→ EXERCISE DETAILS: Each line below must be reproduced exactly, though the pictures are to be dropped.

[Opening SUPPLIED INFORMATION section]

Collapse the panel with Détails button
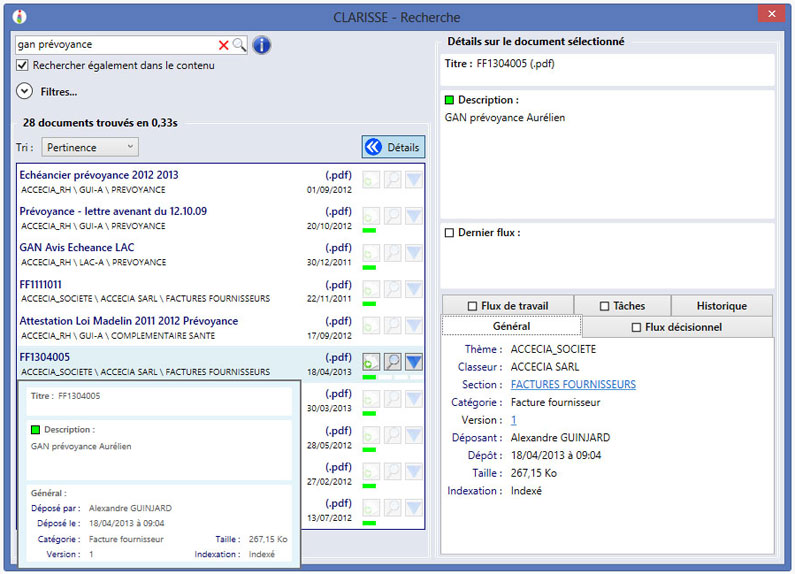The height and width of the screenshot is (574, 795). pos(393,147)
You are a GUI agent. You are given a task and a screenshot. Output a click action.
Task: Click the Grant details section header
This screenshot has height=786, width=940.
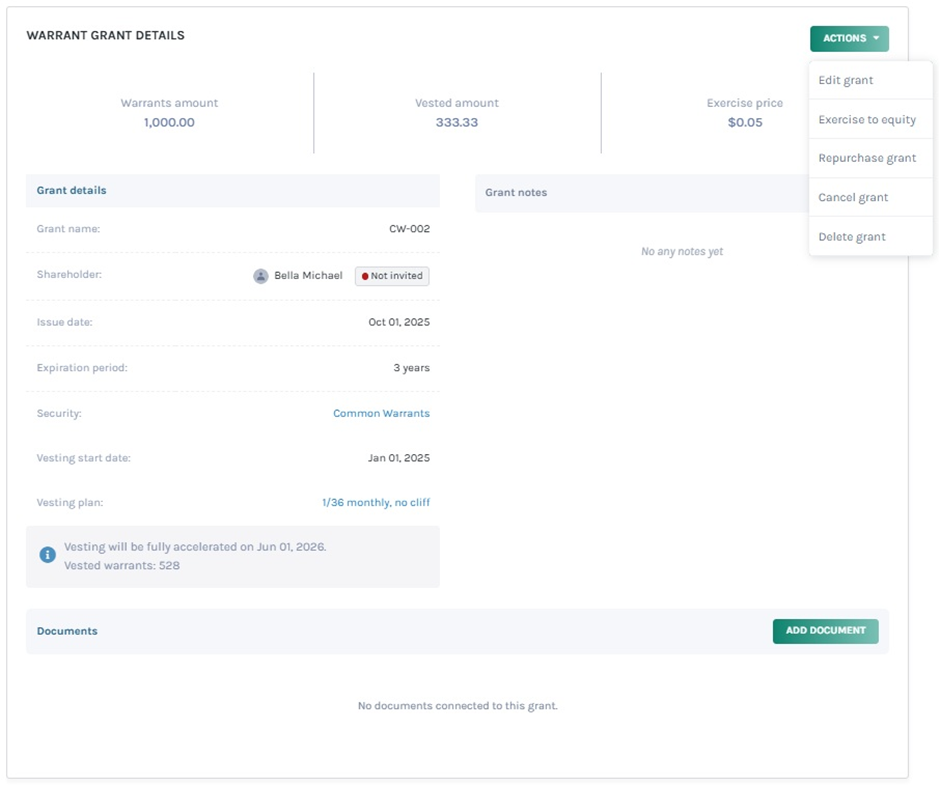tap(71, 191)
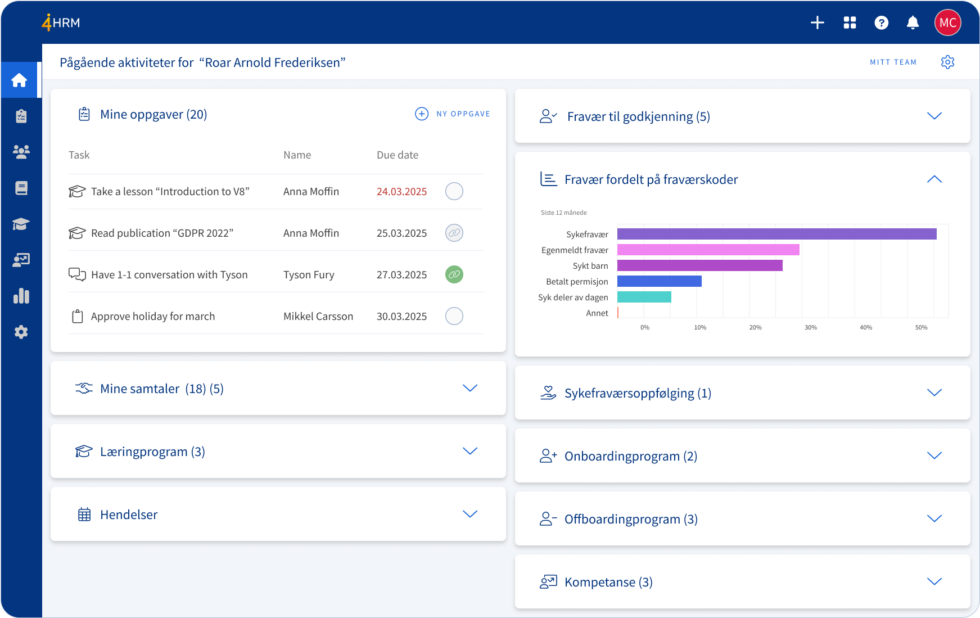This screenshot has height=618, width=980.
Task: Open the team people icon in sidebar
Action: tap(20, 152)
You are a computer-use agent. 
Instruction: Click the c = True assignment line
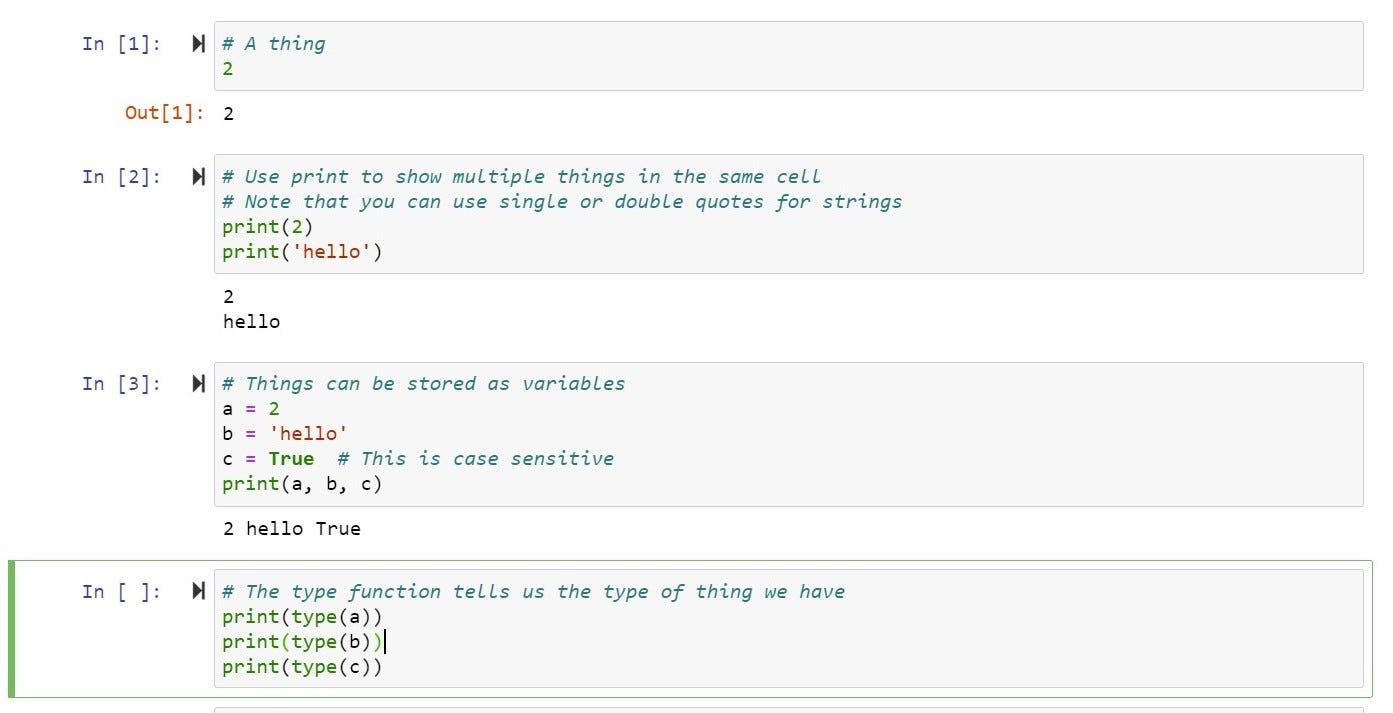[x=268, y=459]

[Closing SUPPLIED INFORMATION section]

→ SOLUTION FOR THIS PROBLEM:
Collapse the panel with Détails button
The height and width of the screenshot is (574, 795). pos(393,147)
You are a GUI agent. You are given a task and a screenshot. Output a click action.
Task: Click the Grant details section header
This screenshot has height=786, width=940.
tap(71, 191)
This screenshot has height=618, width=980.
Task: Open the team people icon in sidebar
Action: tap(20, 152)
You are a computer-use agent. 
Instruction: Click the c = True assignment line
[x=268, y=459]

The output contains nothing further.